Leaders from the Federal Reserve and U.S. Mint will co-present insights from this supply chain review, share a root-cause analysis of the massive circulation disruption, and provide an understanding of how COVID-19 accelerated secular trends with currency and coin across the supply chain.

During the COVID-19 pandemic, we have observed significant disruptions in the supply chain and normal circulation patterns for U.S. coin. Financial institution coin deposits to the Federal Reserve Bank (FRB) dropped to 40 to 50 percent below 2019 volume at the start of the pandemic and have not yet recovered to pre-pandemic levels. Coin orders received by the FRB also dropped at the start of the pandemic but returned to pre-pandemic levels starting around March of 2020 due to increased demand in anticipation of reopening after the initial lockdown. Under pre-pandemic circumstances, the FRB held approximately 6 months of inventory at any given time. The increased order volume and lack of deposits to the FRB created a gap of as much as 3.5 billion coins per month between coin demand and available supply, quickly depleting FRB and U.S. Mint contingency coin inventory and causing the FRB to implement coin order limits to equitably allocate available coin.

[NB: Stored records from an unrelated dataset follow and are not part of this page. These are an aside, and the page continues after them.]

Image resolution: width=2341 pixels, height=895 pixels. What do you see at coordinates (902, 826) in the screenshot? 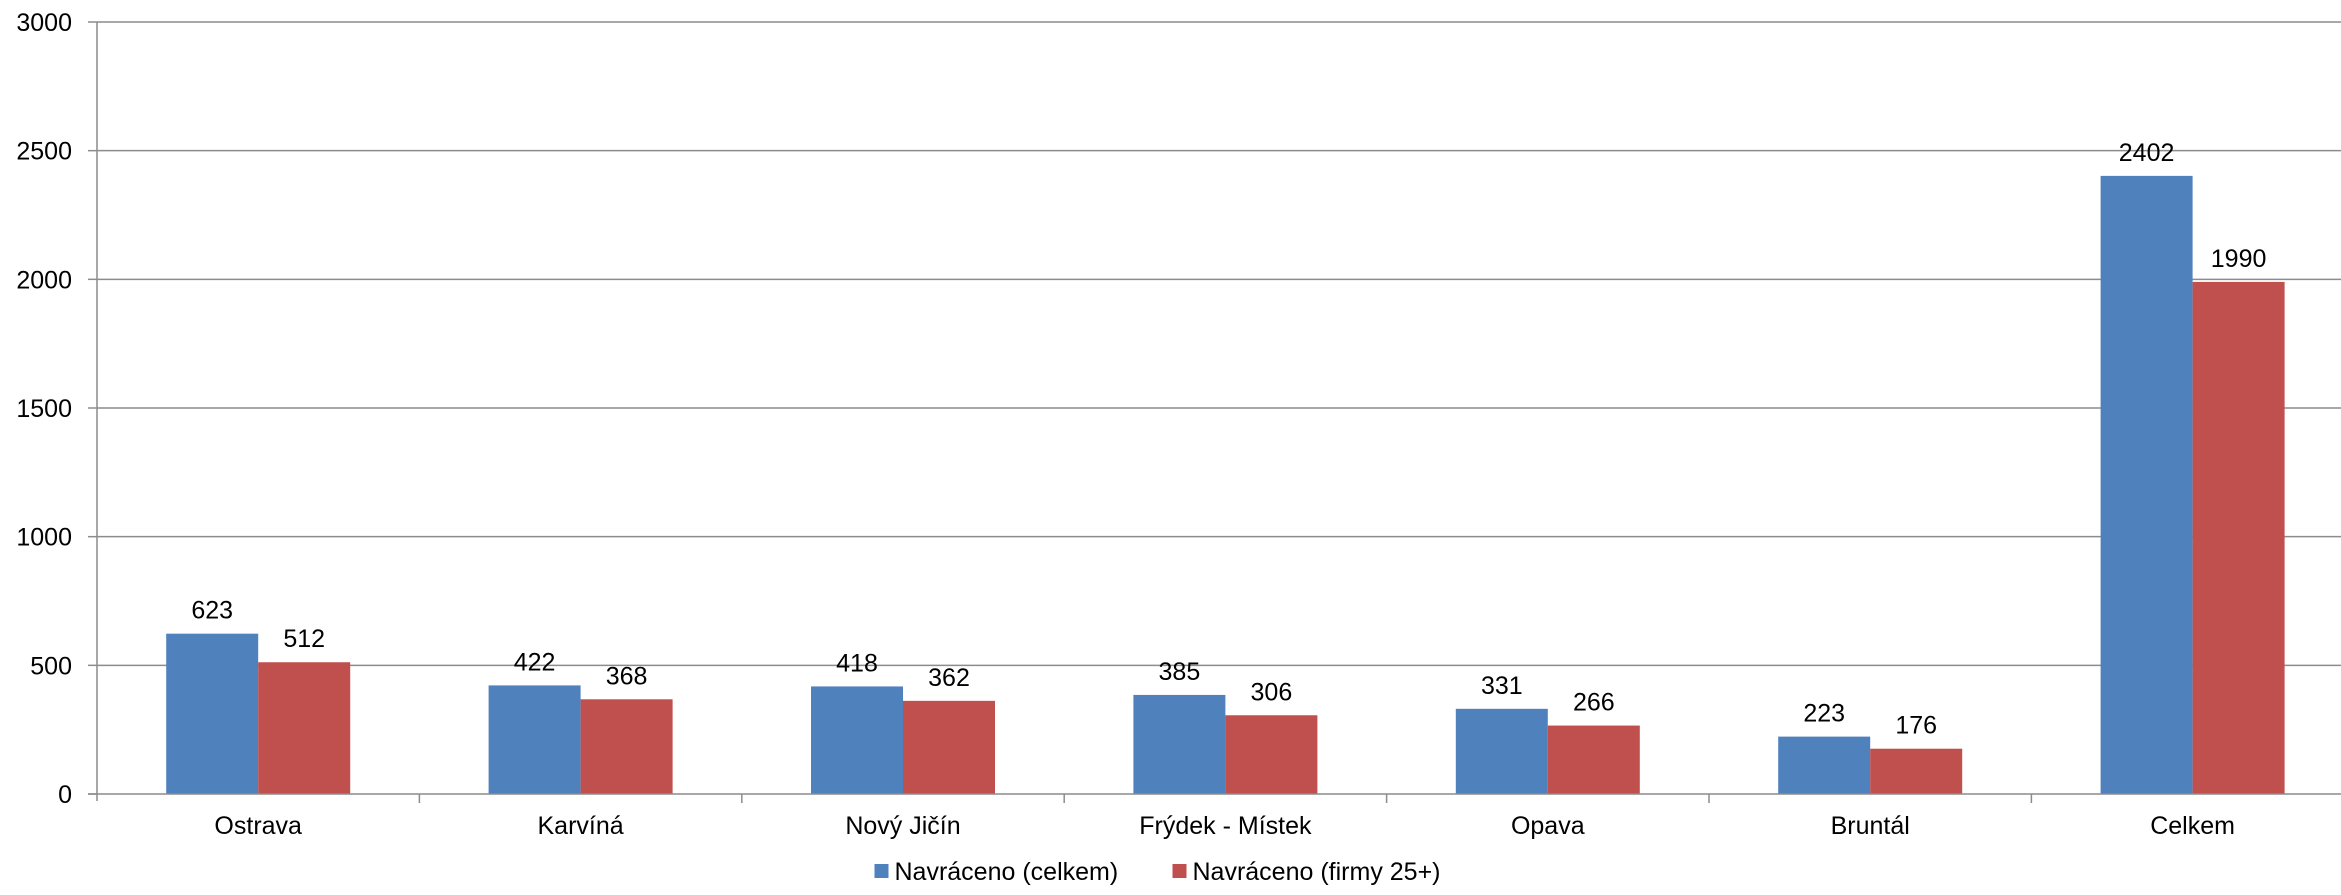
I see `x-tick-label: Nový Jičín` at bounding box center [902, 826].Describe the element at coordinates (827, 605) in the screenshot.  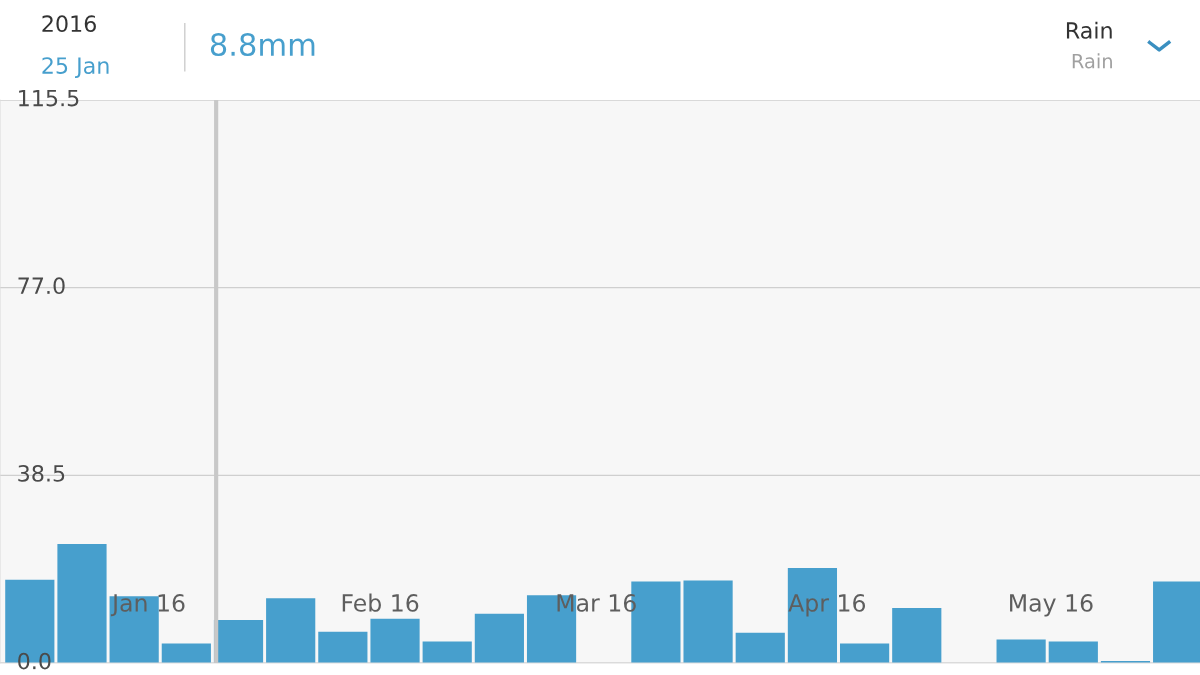
I see `x-tick-label: Apr 16` at that location. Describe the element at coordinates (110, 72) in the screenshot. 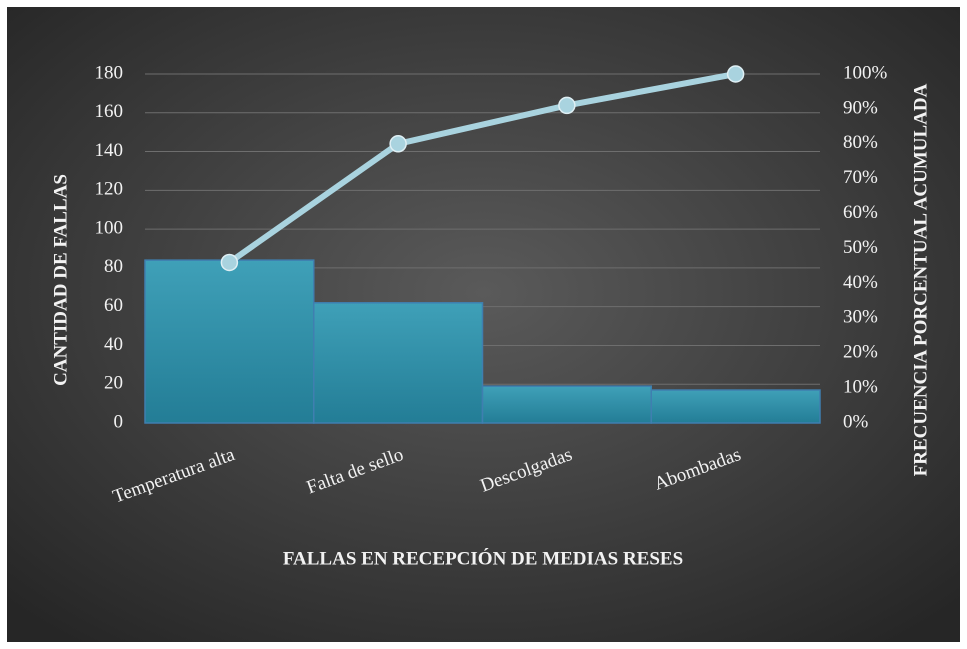

I see `y-tick-label: 180` at that location.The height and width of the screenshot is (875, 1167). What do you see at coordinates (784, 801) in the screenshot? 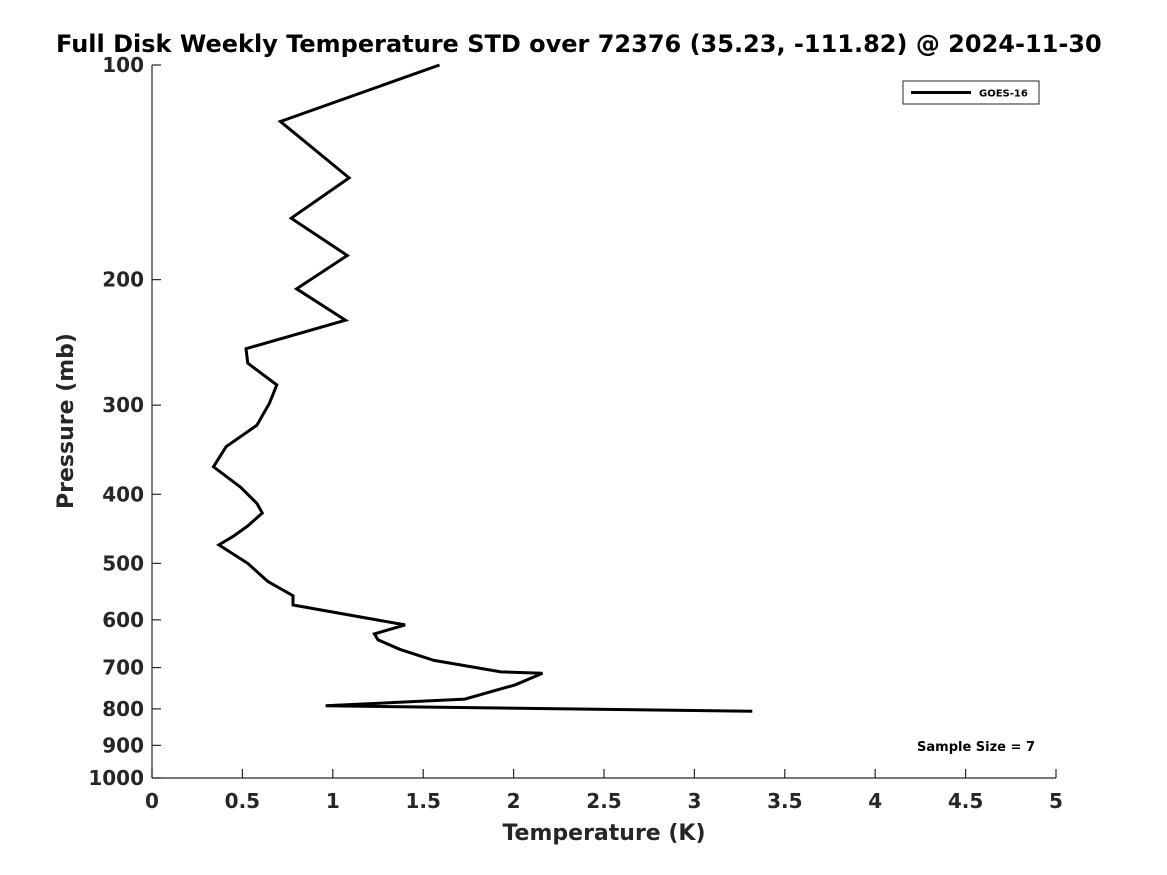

Economic and behavioral changes resulting from the COVID-19 pandemic as well as shifting business and consumer payment preferences and decisions, suggests most of these coins are sitting dormant inside America’s 128 million households. As people have changed their spending habits, and coin-intensive businesses and financial institution branch locations have been less accessible, it is believed a significant amount of the nation’s coin is likely pooling in change jars, in car cup holders and in shuttered businesses, making it difficult for the businesses of this country to get the coin that they need to support cash transactions.